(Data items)
########

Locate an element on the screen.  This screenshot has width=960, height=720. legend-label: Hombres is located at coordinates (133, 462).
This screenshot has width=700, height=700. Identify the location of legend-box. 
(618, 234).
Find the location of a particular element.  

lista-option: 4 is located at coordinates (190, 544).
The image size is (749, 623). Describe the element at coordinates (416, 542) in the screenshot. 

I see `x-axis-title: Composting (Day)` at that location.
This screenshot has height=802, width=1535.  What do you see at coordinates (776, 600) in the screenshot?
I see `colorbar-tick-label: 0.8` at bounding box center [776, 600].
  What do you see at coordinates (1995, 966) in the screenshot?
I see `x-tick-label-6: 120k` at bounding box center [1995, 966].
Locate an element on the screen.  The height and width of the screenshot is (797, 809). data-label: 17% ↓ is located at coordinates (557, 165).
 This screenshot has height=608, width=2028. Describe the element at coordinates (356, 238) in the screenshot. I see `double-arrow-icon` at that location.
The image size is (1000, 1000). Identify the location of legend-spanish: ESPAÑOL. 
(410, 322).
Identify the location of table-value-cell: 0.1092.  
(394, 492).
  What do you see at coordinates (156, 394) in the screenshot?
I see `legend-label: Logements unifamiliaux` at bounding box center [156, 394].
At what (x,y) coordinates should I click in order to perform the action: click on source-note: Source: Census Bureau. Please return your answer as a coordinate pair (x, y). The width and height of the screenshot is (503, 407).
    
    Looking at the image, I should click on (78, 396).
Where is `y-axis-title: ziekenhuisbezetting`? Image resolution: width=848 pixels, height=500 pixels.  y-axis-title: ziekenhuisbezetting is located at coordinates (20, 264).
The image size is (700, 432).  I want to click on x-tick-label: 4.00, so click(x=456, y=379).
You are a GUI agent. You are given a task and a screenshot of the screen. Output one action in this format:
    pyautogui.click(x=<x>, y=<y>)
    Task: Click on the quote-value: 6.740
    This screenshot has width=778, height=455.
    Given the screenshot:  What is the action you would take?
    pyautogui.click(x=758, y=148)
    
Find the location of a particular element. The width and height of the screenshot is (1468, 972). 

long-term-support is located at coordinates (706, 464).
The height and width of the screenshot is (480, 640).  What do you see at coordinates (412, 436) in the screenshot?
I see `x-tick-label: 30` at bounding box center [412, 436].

########

▶ **Directive**:
Revise the listing above so that every "Identify the location of" reads "Find the position of", keeping all other text the same.

▶ **Expected answer**:
Locate an element on the screen.  This screenshot has width=960, height=720. legend-label: Hombres is located at coordinates (133, 462).
This screenshot has width=700, height=700. Find the position of legend-box. 
(618, 234).
Find the location of a particular element.  

lista-option: 4 is located at coordinates (190, 544).
The image size is (749, 623). Describe the element at coordinates (416, 542) in the screenshot. 

I see `x-axis-title: Composting (Day)` at that location.
This screenshot has height=802, width=1535.  What do you see at coordinates (776, 600) in the screenshot?
I see `colorbar-tick-label: 0.8` at bounding box center [776, 600].
  What do you see at coordinates (1995, 966) in the screenshot?
I see `x-tick-label-6: 120k` at bounding box center [1995, 966].
Locate an element on the screen.  The height and width of the screenshot is (797, 809). data-label: 17% ↓ is located at coordinates (557, 165).
 This screenshot has height=608, width=2028. Describe the element at coordinates (356, 238) in the screenshot. I see `double-arrow-icon` at that location.
The image size is (1000, 1000). Find the position of legend-spanish: ESPAÑOL. 
(410, 322).
Find the position of table-value-cell: 0.1092.  
(394, 492).
  What do you see at coordinates (156, 394) in the screenshot?
I see `legend-label: Logements unifamiliaux` at bounding box center [156, 394].
At what (x,y) coordinates should I click in order to perform the action: click on source-note: Source: Census Bureau. Please return your answer as a coordinate pair (x, y). The width and height of the screenshot is (503, 407).
    
    Looking at the image, I should click on (78, 396).
Where is `y-axis-title: ziekenhuisbezetting`? Image resolution: width=848 pixels, height=500 pixels.  y-axis-title: ziekenhuisbezetting is located at coordinates (20, 264).
The image size is (700, 432).  I want to click on x-tick-label: 4.00, so click(x=456, y=379).
You are a GUI agent. You are given a task and a screenshot of the screen. Output one action in this format:
    pyautogui.click(x=<x>, y=<y>)
    Task: Click on the quote-value: 6.740
    This screenshot has width=778, height=455.
    Given the screenshot:  What is the action you would take?
    pyautogui.click(x=758, y=148)
    
Find the location of a particular element. The width and height of the screenshot is (1468, 972). 

long-term-support is located at coordinates (706, 464).
The height and width of the screenshot is (480, 640).  What do you see at coordinates (412, 436) in the screenshot?
I see `x-tick-label: 30` at bounding box center [412, 436].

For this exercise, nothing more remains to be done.